PCP deplores the reactions of the so-called "international community" that, sustained on unacceptable positions of "equidistance" and "impartiality", once more abandon the Palestinian people to the mercy of the Zionist violence; objectively support the criminal policy of Israel and demonstrate the hypocrisy that characterizes the speeches on the "relaunch of the peace process in the Middle East".

Expressing its solidarity with the Palestinian people and its homage to the victims of Israel's bombing, PCP demands that the Portuguese Government energetically and unequivocally condemn the military attacks against the Palestinian territories and people and demand – from the Israeli authorities and the international organizations in which it participates – their immediate and unconditional end, as well as that of the criminal blockade on the Gaza Strip.

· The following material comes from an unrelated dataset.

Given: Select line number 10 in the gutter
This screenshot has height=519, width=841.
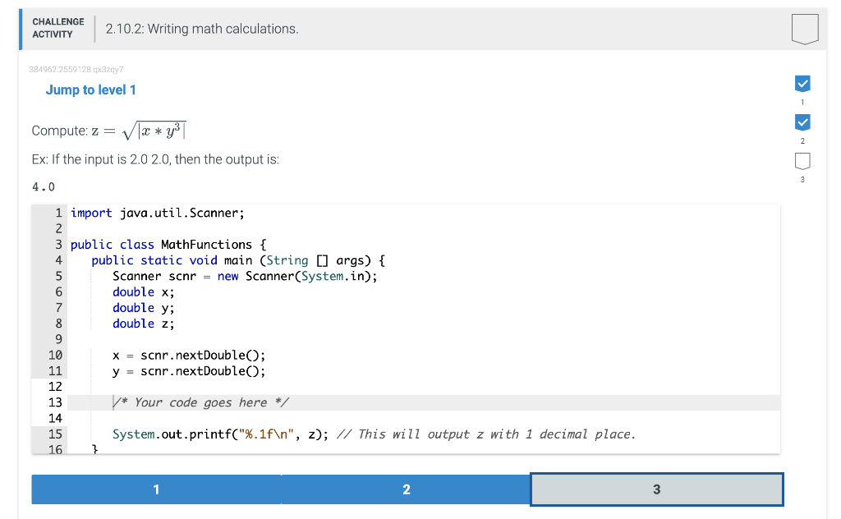Looking at the screenshot, I should coord(54,355).
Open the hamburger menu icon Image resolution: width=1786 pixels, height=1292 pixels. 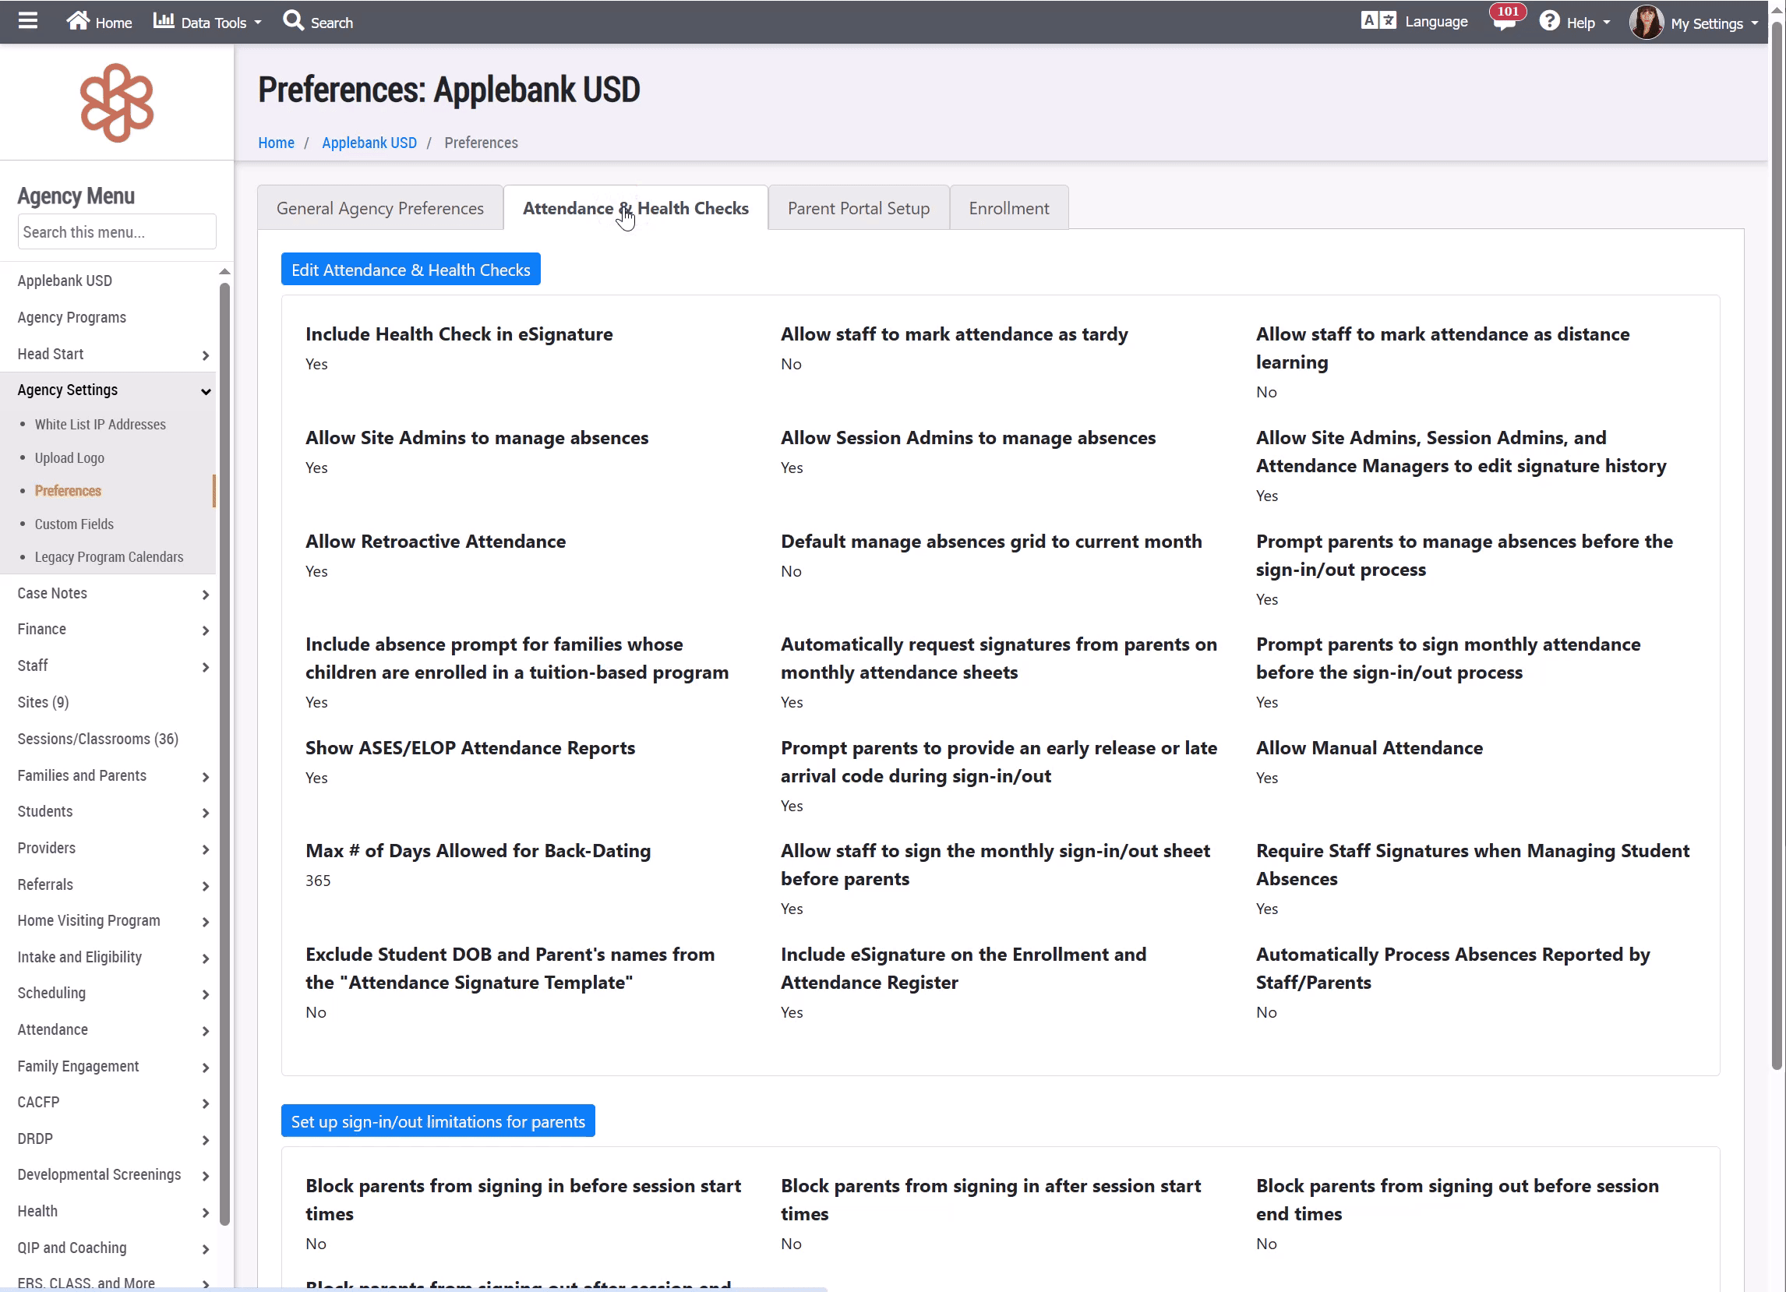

FMLN calls for respect for human rights and an end to hostilities in the Palestinian territory of Gaza - El Salvador

Joining the outcry of the international community, the FMLN demands put an immediate end to military escalation that is taking place against the Palestinian territory of Gaza, which has to date more than 270 people dead and around 900 wounded.

The peoples of Israel and Palestine have the right to live in peace in their own States and under secure borders. However, the reaction of the State of Israel with rocket attacks into its territory is clearly disproportionate and indiscriminate, as it is causing numerous victims among the civilian population of Gaza, in addition to the destruction of civilian facilities such as hospitals and homes, and important economic infrastructure. It also prevents access to humanitarian aid to assist the Palestinian civilian population. This constitutes a serious violation of Human Rights and International Humanitarian Law.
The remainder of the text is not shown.